Наконец, в специальной статье о Карамзине, опубликованной в начале 1917-го в „Русском историческом журнале“, А. А. Кизеветтер соглашается с Милюковым, что карамзинская История крупное событие „ в ходе нашей образованности“, но — не „ в развитии нашей науки“; он находит также, что у Карамзина „ заглавие труда не совпадает с содержанием: это и не история государства, это история государей“.

Итак, снова и снова серьезные упреки в недостатке философии, теории: сказочки вместо подлинной истории! Академическая критика притом не раз касается деликатных политических проблем: Милюков намекает на декабристов, когда пишет, что в 1820-х „ интеллигентные кружки находили ее[„Историю“ Карамзина] отсталой по общим взглядам и тенденциозной, а позже — „История“ Карамзина делается знаменем официально-„русского“ направления“.

Как видим, линия Полевого к началу XX столетия укрепилась прежде всего успехами послекарамзинской истории-науки. Акции Карамзина-историка в глазах его коллег постоянно снижались… Некоторые специалисты полагали, что „ История Карамзина уже устарела, когда вышла в свет“, что „История Государства Российского“ „ в наше время представляет лишь историографический интерес“.

Не замирает, однако, и голос защиты.

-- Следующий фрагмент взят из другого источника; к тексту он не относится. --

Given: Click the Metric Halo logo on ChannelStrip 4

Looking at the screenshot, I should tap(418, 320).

Вместе с Пушкиным и после него много и интересно говорят об „Истории Государства Российского“ прежние друзья автора.

Вяземский хлопочет, может быть, более других о сохранении карамзинского наследства; он пишет Дмитриеву (17.IX 1832 г.): „ Многое из того, что видели мы сами, перешло уже в баснословные предания, или и вовсе поглощено забвением. Надобно сдавать свою драгоценность в сохранное место“.

В 1837-м: „ Век Карамзина и Дмитриева сменяется веком Сенковского и Булгарина“.

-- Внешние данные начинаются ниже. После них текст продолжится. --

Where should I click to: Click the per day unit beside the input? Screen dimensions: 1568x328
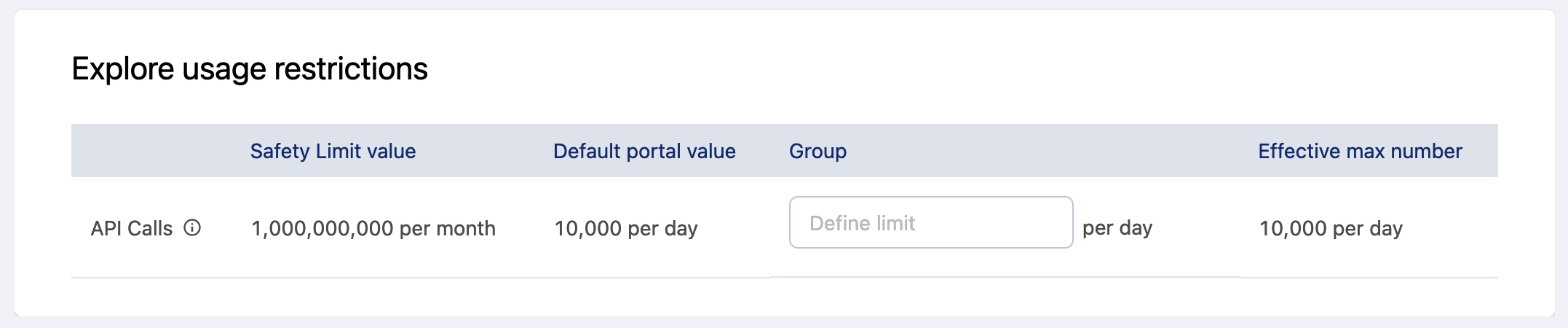coord(1117,228)
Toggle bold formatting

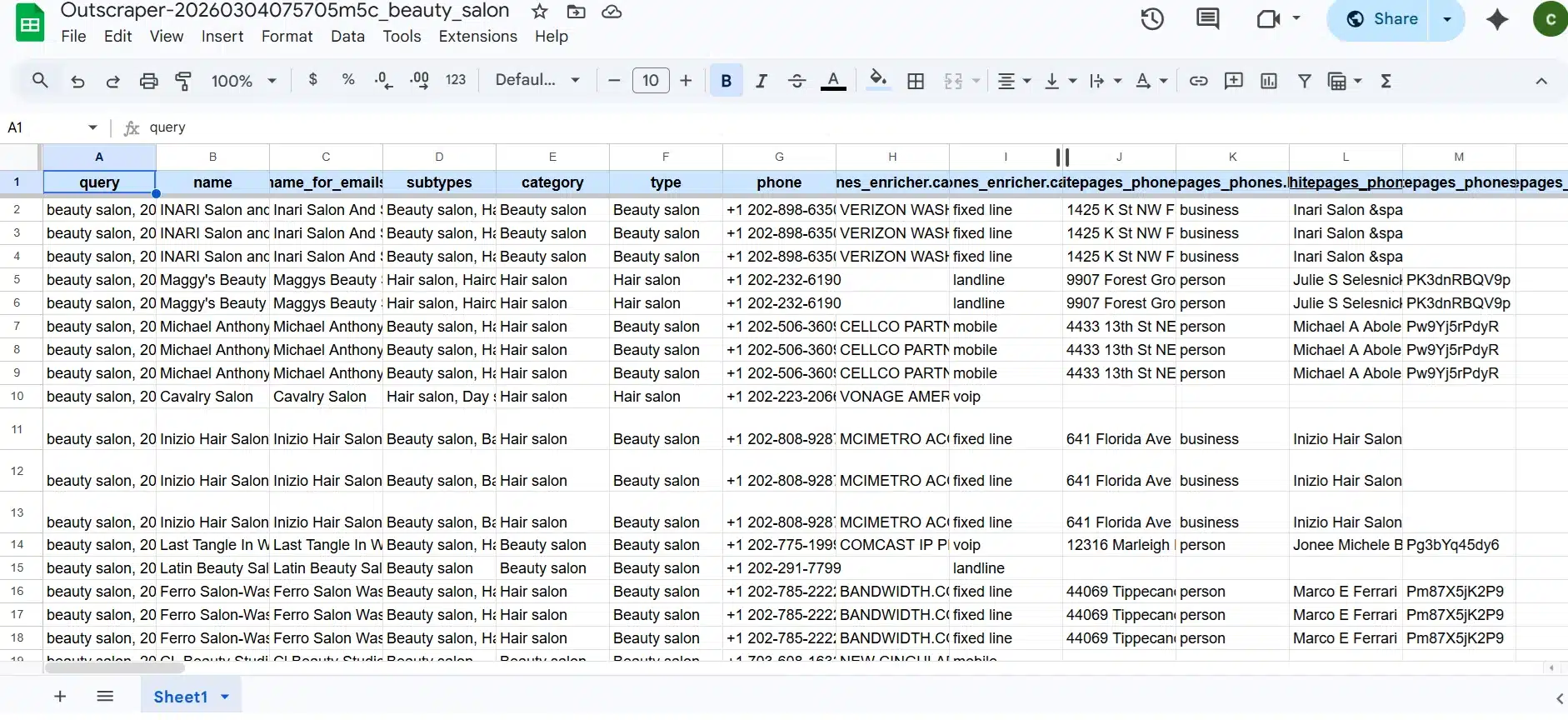[726, 81]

Блудов утверждал, что „ против Карамзина говорили наиболее те, которые обильно в его источнике почерпали и в его школе образовались“.

Позже Вяземский сердится еще сильнее, особенно на молодых: „ Ныне слог причисляется к каким-то предубеждениям и слабоумиям чопорной старины… Хотят ли порицать сочинение… не находят более убийственного приговора, как следующий: сочинение писано карамзинским слогом… А меж тем искусство существует“. „ Для нас уж Пушкин стар, давай нам помоложе “. Однако все чаще защита друзей сбивается на панегирик, на обвинения тем, кто осмелился о Карамзине толковать без должного почтения. Сам Вяземский однажды услышал упрек от дочери историографа, что пишет биографию Фонвизина, а не Карамзина. Вяземский отвечал: „ Ведь не напишешь же биографии, например, горячо любимого отца“.

Иными словами, нет биографии без разбора сильных и слабых сторон…

Один из больших почитателей Карамзина П. А. Плетнев заметил другому — Я. К. Гроту, что он те боялся бы писать биографии, например, И. А. Крылова: „ Нечего церемониться, какой бы смешной случай ни пришлось рассказать: Попробуй это сделать с Карамзиным… претензий не оберешься“.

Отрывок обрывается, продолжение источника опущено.